• What is being asked: Match the string "agent" against each line below, and copy every line that matches.

• Dataset excerpts:

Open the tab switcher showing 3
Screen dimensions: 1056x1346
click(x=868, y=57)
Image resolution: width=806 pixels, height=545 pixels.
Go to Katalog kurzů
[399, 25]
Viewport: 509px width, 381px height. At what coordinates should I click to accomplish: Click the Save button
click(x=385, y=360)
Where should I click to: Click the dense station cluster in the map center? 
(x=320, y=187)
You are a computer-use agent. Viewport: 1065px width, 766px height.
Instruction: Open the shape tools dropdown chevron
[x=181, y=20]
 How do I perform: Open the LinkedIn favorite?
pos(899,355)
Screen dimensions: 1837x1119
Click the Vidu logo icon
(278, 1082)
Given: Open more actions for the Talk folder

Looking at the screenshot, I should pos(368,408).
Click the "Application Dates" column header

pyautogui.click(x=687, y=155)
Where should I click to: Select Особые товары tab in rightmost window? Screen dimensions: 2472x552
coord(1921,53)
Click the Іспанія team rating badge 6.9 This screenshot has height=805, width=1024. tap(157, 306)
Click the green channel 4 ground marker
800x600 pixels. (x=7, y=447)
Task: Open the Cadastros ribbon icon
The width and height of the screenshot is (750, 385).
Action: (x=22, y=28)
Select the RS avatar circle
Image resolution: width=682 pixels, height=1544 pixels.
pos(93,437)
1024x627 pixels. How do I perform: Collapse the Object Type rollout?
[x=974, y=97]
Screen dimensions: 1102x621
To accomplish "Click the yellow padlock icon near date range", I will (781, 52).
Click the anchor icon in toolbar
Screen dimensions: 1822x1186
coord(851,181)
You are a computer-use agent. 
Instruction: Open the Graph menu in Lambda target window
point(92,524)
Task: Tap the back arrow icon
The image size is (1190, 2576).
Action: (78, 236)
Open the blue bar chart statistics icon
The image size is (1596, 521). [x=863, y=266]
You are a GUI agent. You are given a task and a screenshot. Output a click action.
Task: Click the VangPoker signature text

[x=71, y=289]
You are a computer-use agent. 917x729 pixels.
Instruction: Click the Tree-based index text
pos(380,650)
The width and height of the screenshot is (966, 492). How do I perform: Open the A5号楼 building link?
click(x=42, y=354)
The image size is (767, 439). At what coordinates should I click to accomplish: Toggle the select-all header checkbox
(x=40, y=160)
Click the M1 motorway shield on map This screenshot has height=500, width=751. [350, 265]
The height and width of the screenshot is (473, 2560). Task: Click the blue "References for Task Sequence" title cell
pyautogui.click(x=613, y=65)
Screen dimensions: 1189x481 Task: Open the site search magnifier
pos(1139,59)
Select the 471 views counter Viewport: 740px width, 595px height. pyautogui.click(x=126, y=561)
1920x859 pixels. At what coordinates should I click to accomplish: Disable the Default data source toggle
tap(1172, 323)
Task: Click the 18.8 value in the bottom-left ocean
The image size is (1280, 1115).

• Output for this exercise:
You are a computer-use agent. Viewport: 1065px width, 766px height.
You are a computer-use agent. 
You are a GUI agent. You are given a task and a screenshot. Output a click action.
You are a computer-use agent. 917x729 pixels.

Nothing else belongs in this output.